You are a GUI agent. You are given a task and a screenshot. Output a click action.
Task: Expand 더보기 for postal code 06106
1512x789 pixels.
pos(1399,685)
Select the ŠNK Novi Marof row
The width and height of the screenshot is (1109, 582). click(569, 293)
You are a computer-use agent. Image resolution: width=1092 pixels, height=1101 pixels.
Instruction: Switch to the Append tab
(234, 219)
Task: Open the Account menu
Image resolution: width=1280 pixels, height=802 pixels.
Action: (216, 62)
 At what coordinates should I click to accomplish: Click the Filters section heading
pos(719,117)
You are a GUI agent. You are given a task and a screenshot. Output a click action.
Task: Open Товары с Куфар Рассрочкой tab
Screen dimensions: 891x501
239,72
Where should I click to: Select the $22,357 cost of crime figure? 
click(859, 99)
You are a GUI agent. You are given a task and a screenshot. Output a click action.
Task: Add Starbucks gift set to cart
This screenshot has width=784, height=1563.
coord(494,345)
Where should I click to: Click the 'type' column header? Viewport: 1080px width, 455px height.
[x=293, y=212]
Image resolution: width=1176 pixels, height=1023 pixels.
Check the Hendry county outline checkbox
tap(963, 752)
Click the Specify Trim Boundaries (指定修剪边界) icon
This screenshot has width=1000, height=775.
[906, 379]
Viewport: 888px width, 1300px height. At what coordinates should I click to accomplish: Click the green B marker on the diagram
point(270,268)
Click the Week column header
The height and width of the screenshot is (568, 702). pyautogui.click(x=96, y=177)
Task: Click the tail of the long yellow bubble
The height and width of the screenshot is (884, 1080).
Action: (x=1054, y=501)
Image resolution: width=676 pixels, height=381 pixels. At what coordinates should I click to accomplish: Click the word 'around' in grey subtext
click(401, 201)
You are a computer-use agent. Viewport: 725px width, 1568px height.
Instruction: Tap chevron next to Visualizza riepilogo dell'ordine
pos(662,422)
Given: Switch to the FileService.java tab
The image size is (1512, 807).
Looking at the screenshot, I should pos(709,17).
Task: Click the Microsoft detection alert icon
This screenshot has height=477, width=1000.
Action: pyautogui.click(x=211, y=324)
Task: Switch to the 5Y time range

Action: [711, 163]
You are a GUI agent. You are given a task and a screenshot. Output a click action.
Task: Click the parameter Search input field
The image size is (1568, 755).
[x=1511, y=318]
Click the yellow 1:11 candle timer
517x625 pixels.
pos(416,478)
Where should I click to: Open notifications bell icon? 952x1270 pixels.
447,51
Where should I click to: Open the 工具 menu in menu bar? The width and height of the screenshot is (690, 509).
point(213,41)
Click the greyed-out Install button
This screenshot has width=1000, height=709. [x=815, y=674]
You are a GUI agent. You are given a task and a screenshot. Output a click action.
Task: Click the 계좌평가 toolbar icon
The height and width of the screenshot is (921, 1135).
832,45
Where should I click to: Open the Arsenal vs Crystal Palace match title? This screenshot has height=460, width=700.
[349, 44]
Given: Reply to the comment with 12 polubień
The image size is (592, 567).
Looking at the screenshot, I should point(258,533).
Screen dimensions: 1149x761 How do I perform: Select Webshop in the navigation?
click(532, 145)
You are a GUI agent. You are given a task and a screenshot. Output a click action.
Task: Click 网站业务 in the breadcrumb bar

━━━━━━━━━━━━━━━━

▸ GIVEN INSTRUCTION: Return all of the records above word for word, with nothing changed.

▸ SOLUTION BELOW:
You are a GUI agent. You are given a task and a screenshot. Output a click action.
Task: Expand 더보기 for postal code 06106
1512x789 pixels.
pos(1399,685)
Select the ŠNK Novi Marof row
The width and height of the screenshot is (1109, 582). click(569, 293)
You are a computer-use agent. Image resolution: width=1092 pixels, height=1101 pixels.
Instruction: Switch to the Append tab
(234, 219)
Task: Open the Account menu
Image resolution: width=1280 pixels, height=802 pixels.
Action: (216, 62)
 At what coordinates should I click to accomplish: Click the Filters section heading
pos(719,117)
You are a GUI agent. You are given a task and a screenshot. Output a click action.
Task: Open Товары с Куфар Рассрочкой tab
Screen dimensions: 891x501
239,72
Where should I click to: Select the $22,357 cost of crime figure? 
click(859, 99)
You are a GUI agent. You are given a task and a screenshot. Output a click action.
Task: Add Starbucks gift set to cart
This screenshot has width=784, height=1563.
coord(494,345)
Where should I click to: Click the 'type' column header? Viewport: 1080px width, 455px height.
[x=293, y=212]
Image resolution: width=1176 pixels, height=1023 pixels.
Check the Hendry county outline checkbox
tap(963, 752)
Click the Specify Trim Boundaries (指定修剪边界) icon
This screenshot has width=1000, height=775.
[906, 379]
Viewport: 888px width, 1300px height. At what coordinates should I click to accomplish: Click the green B marker on the diagram
point(270,268)
Click the Week column header
The height and width of the screenshot is (568, 702). pyautogui.click(x=96, y=177)
Task: Click the tail of the long yellow bubble
The height and width of the screenshot is (884, 1080).
Action: (x=1054, y=501)
Image resolution: width=676 pixels, height=381 pixels. At what coordinates should I click to accomplish: Click the word 'around' in grey subtext
click(401, 201)
You are a computer-use agent. Viewport: 725px width, 1568px height.
Instruction: Tap chevron next to Visualizza riepilogo dell'ordine
pos(662,422)
Given: Switch to the FileService.java tab
The image size is (1512, 807).
Looking at the screenshot, I should pos(709,17).
Task: Click the Microsoft detection alert icon
This screenshot has height=477, width=1000.
Action: pyautogui.click(x=211, y=324)
Task: Switch to the 5Y time range

Action: [711, 163]
You are a GUI agent. You are given a task and a screenshot. Output a click action.
Task: Click the parameter Search input field
The image size is (1568, 755).
[x=1511, y=318]
Click the yellow 1:11 candle timer
517x625 pixels.
pos(416,478)
Where should I click to: Open notifications bell icon? 952x1270 pixels.
447,51
Where should I click to: Open the 工具 menu in menu bar? The width and height of the screenshot is (690, 509).
point(213,41)
Click the greyed-out Install button
This screenshot has width=1000, height=709. [x=815, y=674]
You are a GUI agent. You are given a task and a screenshot. Output a click action.
Task: Click the 계좌평가 toolbar icon
The height and width of the screenshot is (921, 1135).
832,45
Where should I click to: Open the Arsenal vs Crystal Palace match title? This screenshot has height=460, width=700.
[349, 44]
Given: Reply to the comment with 12 polubień
The image size is (592, 567).
Looking at the screenshot, I should point(258,533).
Screen dimensions: 1149x761 How do I perform: Select Webshop in the navigation?
click(532, 145)
You are a GUI agent. You are given a task and a screenshot. Output a click action.
Task: Click 网站业务 in the breadcrumb bar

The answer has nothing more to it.